** Opening RECORDS PROVIDED block **
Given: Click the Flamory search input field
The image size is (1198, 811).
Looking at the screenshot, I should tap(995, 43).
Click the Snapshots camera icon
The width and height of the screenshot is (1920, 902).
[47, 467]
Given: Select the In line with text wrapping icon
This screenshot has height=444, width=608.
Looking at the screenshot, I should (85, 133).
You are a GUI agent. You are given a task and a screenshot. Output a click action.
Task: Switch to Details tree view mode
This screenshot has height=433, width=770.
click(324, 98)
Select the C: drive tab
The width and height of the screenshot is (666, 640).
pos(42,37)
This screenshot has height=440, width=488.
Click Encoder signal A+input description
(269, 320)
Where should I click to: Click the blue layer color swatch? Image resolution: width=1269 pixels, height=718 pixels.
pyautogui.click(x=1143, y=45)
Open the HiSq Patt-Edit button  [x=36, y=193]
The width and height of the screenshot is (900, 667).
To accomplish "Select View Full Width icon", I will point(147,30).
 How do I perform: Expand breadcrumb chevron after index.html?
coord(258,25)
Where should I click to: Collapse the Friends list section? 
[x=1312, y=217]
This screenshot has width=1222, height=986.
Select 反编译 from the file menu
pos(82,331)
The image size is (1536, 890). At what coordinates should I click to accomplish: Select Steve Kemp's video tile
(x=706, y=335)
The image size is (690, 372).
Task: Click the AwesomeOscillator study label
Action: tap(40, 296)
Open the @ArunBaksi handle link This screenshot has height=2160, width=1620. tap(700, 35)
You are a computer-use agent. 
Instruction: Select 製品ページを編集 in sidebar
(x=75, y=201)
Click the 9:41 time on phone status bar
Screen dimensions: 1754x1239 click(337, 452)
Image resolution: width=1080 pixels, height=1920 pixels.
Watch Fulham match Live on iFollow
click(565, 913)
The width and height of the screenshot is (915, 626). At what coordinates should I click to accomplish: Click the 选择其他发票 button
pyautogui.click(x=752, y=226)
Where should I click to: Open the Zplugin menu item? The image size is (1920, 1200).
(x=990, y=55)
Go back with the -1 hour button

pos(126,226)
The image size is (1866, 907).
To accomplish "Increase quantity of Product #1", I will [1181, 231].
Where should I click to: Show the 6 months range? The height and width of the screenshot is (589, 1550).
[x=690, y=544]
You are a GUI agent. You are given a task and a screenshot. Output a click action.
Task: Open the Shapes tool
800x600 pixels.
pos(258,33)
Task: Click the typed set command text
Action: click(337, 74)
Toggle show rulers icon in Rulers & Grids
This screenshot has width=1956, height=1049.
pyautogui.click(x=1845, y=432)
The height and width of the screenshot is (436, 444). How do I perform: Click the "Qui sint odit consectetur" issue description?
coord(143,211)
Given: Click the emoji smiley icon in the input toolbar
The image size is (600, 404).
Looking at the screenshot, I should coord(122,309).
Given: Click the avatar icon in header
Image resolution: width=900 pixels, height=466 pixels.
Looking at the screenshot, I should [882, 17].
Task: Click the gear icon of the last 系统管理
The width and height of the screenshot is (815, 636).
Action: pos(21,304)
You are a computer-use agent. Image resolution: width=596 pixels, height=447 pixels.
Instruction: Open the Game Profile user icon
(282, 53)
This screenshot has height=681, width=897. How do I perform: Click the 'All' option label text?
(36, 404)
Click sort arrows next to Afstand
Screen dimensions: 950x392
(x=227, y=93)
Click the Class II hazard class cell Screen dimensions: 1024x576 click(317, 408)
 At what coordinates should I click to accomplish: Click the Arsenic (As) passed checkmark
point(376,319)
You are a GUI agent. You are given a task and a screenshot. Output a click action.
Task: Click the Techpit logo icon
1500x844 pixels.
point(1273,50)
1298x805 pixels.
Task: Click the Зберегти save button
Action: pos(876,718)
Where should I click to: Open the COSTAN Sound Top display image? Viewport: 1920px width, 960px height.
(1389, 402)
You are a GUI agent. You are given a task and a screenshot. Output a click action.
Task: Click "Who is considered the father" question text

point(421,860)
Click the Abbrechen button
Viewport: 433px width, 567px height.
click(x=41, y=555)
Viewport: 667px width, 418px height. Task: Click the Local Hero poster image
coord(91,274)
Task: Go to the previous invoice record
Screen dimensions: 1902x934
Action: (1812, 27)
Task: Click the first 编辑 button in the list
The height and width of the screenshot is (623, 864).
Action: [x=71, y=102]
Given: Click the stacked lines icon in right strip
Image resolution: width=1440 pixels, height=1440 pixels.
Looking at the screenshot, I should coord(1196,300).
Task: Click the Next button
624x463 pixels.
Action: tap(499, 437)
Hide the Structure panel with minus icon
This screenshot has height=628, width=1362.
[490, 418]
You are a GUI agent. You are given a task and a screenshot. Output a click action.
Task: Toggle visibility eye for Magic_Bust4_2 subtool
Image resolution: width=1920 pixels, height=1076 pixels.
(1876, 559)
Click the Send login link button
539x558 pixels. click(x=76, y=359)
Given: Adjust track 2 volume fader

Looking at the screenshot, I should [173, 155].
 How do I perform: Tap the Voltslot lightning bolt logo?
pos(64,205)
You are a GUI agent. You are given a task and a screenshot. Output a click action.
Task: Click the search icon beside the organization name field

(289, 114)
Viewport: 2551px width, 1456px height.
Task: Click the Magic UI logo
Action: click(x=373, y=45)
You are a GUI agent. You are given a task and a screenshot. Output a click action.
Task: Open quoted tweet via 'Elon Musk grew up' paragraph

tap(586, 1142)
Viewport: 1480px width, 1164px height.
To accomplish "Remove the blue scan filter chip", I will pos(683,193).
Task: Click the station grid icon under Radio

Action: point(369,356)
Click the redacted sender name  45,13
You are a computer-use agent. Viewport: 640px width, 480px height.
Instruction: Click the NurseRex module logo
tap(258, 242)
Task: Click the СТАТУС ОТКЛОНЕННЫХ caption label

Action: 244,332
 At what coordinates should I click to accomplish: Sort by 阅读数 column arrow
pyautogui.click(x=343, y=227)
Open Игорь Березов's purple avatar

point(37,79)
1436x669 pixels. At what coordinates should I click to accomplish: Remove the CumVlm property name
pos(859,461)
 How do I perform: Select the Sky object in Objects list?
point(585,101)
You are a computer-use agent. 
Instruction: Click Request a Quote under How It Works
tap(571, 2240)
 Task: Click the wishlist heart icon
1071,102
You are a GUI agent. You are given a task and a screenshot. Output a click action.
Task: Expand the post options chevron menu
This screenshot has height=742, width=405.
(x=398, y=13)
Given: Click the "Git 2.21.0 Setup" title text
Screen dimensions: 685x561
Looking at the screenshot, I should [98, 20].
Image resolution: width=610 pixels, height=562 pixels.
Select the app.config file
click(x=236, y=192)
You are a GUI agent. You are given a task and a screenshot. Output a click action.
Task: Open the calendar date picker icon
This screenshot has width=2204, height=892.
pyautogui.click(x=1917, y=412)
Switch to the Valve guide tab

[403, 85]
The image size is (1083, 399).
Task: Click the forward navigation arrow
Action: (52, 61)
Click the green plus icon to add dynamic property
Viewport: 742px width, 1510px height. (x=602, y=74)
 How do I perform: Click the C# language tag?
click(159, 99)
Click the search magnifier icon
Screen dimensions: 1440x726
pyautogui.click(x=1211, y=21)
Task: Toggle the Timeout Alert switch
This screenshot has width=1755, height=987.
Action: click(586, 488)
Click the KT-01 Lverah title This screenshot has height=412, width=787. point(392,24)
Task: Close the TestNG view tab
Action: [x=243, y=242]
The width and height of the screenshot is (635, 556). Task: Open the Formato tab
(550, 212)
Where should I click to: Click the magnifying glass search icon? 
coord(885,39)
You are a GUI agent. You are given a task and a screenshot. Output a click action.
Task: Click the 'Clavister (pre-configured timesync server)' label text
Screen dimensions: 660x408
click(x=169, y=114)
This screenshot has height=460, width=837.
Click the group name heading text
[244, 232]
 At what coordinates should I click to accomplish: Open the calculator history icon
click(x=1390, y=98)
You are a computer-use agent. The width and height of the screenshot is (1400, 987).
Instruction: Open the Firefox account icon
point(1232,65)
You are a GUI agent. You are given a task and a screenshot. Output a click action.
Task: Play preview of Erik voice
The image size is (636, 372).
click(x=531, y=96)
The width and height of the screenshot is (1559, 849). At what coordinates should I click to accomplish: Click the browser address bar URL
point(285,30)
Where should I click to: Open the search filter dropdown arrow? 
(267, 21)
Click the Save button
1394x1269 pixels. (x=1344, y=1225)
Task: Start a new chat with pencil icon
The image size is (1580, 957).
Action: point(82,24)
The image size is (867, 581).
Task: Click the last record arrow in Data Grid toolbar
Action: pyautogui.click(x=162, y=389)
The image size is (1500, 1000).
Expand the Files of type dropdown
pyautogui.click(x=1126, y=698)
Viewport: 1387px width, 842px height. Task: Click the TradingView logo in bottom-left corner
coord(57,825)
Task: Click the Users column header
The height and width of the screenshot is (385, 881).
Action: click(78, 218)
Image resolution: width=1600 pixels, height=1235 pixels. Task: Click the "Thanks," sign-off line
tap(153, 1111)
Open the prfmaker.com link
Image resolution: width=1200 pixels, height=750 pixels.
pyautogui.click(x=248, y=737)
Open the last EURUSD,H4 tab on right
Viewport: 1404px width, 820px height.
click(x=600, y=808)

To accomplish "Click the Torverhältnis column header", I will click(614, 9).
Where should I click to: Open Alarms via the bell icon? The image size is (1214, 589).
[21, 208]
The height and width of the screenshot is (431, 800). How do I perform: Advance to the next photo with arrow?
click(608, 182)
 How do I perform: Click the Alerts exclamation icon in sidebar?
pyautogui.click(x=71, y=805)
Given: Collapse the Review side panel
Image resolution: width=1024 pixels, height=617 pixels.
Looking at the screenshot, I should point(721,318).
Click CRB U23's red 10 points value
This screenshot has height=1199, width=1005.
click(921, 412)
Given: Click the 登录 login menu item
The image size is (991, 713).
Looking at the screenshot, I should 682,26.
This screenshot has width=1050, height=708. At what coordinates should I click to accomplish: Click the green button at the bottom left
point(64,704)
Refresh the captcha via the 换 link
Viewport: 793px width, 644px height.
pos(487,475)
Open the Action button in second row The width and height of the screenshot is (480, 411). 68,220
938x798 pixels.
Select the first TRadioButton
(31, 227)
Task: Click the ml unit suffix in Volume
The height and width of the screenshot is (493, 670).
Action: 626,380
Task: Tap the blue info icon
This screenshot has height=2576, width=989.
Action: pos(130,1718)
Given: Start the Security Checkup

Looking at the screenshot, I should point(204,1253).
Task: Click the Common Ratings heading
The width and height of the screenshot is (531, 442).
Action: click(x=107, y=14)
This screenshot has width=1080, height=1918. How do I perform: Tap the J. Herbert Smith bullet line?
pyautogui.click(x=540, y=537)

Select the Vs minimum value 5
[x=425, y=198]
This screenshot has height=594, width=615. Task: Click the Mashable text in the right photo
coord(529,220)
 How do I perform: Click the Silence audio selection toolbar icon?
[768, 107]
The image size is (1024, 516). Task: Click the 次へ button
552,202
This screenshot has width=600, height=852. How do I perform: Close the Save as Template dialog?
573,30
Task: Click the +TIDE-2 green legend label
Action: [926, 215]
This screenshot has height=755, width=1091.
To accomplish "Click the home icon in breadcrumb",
** Closing RECORDS PROVIDED block **
### WORK TO COMPLETE
For every line of the records that has the word "header" in it, make a copy.

### RESULT OF THE EXERCISE
Given: Click the avatar icon in header
Task: Click the Users column header
To accomplish "Click the Torverhältnis column header", I will click(614, 9).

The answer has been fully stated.